Askari Metals Limited announced that the Company has identified Rare Earth Element potential at the 100% owned Red Peak Pegmatite Project and has recently completed an ASTER Hyperspectral Remote Sensing Survey over the Red Peak project, located approximately 15 km east of the Mt Clere REE project (Krakatoa Resources Ltd) in the Gascoyne region of Western Australia. During September 2022, the Company reviewed all available sample data in the WAMEX (WA Mineral Exploration) database for potential Rare Earth Element CREE) anomalism and has identified that the Red Peak Pegmatite Project shows real potential for REE mineralisation based on very anomalous Lanthanum and Cerium (Ce) data collected in the region. The Company then had the available ASTER Hyperspectral data analysed by an external consultant, which identified potential targets over the Red Peak project based on the interpolation of the visual spectra for talc and helium representation.

The Red Peak project is considered poorly explored and highly prospective for lithium mineralisation as well as Rare Earth Elements, base metals and uranium. Notably, several pegmatites are already identified on 1:100,000 scale geological maps. However, only limited historical exploration has occurred and focused on either gold or base metals (Pb /Zn).

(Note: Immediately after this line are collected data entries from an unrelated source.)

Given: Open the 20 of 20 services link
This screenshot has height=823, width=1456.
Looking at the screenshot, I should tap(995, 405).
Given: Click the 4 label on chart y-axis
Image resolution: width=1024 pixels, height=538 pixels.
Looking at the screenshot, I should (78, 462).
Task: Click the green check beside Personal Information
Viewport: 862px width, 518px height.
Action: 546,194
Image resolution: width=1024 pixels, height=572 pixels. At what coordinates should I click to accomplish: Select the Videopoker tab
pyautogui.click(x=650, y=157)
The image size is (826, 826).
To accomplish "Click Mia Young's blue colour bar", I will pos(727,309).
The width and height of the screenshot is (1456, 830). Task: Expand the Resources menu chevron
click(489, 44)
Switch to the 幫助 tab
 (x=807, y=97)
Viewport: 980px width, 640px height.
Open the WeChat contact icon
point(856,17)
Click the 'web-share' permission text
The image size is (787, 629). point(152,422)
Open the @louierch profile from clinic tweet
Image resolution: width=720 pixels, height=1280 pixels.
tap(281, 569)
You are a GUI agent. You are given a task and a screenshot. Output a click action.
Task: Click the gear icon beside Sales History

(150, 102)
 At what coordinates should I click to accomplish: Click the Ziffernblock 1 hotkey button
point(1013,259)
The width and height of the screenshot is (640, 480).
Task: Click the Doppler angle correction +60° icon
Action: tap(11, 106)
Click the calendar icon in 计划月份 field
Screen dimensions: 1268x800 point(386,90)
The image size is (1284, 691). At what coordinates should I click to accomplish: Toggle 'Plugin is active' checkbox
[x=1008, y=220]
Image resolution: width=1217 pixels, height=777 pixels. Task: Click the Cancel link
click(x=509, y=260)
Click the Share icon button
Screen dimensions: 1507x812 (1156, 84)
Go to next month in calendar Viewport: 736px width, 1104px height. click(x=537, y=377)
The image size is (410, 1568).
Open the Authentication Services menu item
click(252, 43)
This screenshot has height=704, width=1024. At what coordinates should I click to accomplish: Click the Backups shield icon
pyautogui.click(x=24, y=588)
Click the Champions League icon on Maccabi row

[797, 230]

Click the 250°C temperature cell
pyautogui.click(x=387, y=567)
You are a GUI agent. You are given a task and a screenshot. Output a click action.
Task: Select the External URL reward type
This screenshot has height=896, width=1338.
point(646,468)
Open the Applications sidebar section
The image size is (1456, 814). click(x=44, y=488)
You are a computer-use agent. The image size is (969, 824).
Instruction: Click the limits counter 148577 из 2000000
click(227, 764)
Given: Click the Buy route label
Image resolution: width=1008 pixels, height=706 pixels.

Extensive pegmatite outcrop exists across the project area with at least eleven pegmatites mapped across the project, exhibiting strike lengths in excess of 3km and widths of between 150m and 200m. These are significant pegmatites that warrant further investigation, given the fertility of the geological setting. There are 17 Rare Earth Elements documented and the group is split into light and heavy Rare Earth Elements.

Rare Earths are essential to obtain high-performance with the lowest amount of energy. The WAMEX database was analysed and the REE sample results in the area were extracted for review. Rare Earth Elements are used in high and low temperature magnets for EV's, wind turbines, aerospace, robotics and medical equipment where increased efficiency is required in order to reduce energy consumption.

In the past, the majority of the samples assayed for REE's only included sampling for the light REE's. Most notably Lanthanum (La) and Cerium (Ce). The background values for these REE's are varied, but in general, background values of 34.5 ppm La and 66.5 ppm Ce are considered standard. When comparing the WAMEX data, several samples greater than the background values were identified and are displayed in Figure 3. It should also be notable from the depiction of the data in Figure 3 that several of the anomalous samples have values more than twice the background values.

The Company is very encouraged by these results and future on-the-ground exploration activities are being planned to investigate these anomalous results further. The Hyperspectral program used Sentinel-2 satellite longwave infrared (LWIR), visible/near-infrared (VNlR)i and shortwave infrared (SWIR) imagery for interpretation across the Red Peak Project. The results were most encouraging, and multiple exploration targets were identified using known REE occurrences to characterise the spectral signature of potential REE indicators within the area, The spectral response in the VNIR/SWIR region of the electromagnetic spectrum is purely surficial and can only map soils and outcrops.

However, some penetration of the regolith is possible using thermal imagery (Aster LWIR). Helium is a critical REE indicator because it is derived from the decay of uranium, which is often associated with REE occurrences and deposits. Helium is a gas and can, therefore, sometimes travel through the rock strata and, if detected, could reveal hidden uranium-enriched areas at depths that may be used to identify potential REE targets.

The Aster-Hyperspectral analysis can detect Helium and be used to identify potential REE targets on the Red Peak Project. Talc is used to represent clays that may potentially hold REE mineralisation since the area is known for its clay based REE mineralisation, such as that identified at the Mt Clere REE project owned by Krakatoa Resources (ASX. KTA).

The external consultant producing the Hyperspectral analysis derived 16 spectral end members from the dataset and compared the response to over 481 minerals in the USGS library. The fourth end member is talc. This data was trained on 30 samples located around the Tower REE prospects to the southwest of the Red Peak project, and talc was the most dominant end member in the results.

The same interpolation was then run over the Red Peak project to reveal areas of anomalous talc signatures in the Aster- Hyperspectral data. Several targets were identified in this manner. Refer to Figure 3, below.

Historical exploration by BHP Minerals and Astro Mining in the 1990s confirmed the presence of enriched monazite sands almost 30 years ago. The main targets for REE exploration in the area are clay-based and the monazite soils in the regolith. The Company plans to do a wide-scale soil auger program across the targets generated by this data review to test for REE mineralisation in the upper soil, sand and clay horizons.

The soil auger results are expected to identify areas where more closely spaced auger surveys can be conducted to determine distinct targets before shallow Aircore drilling is conducted to test these further.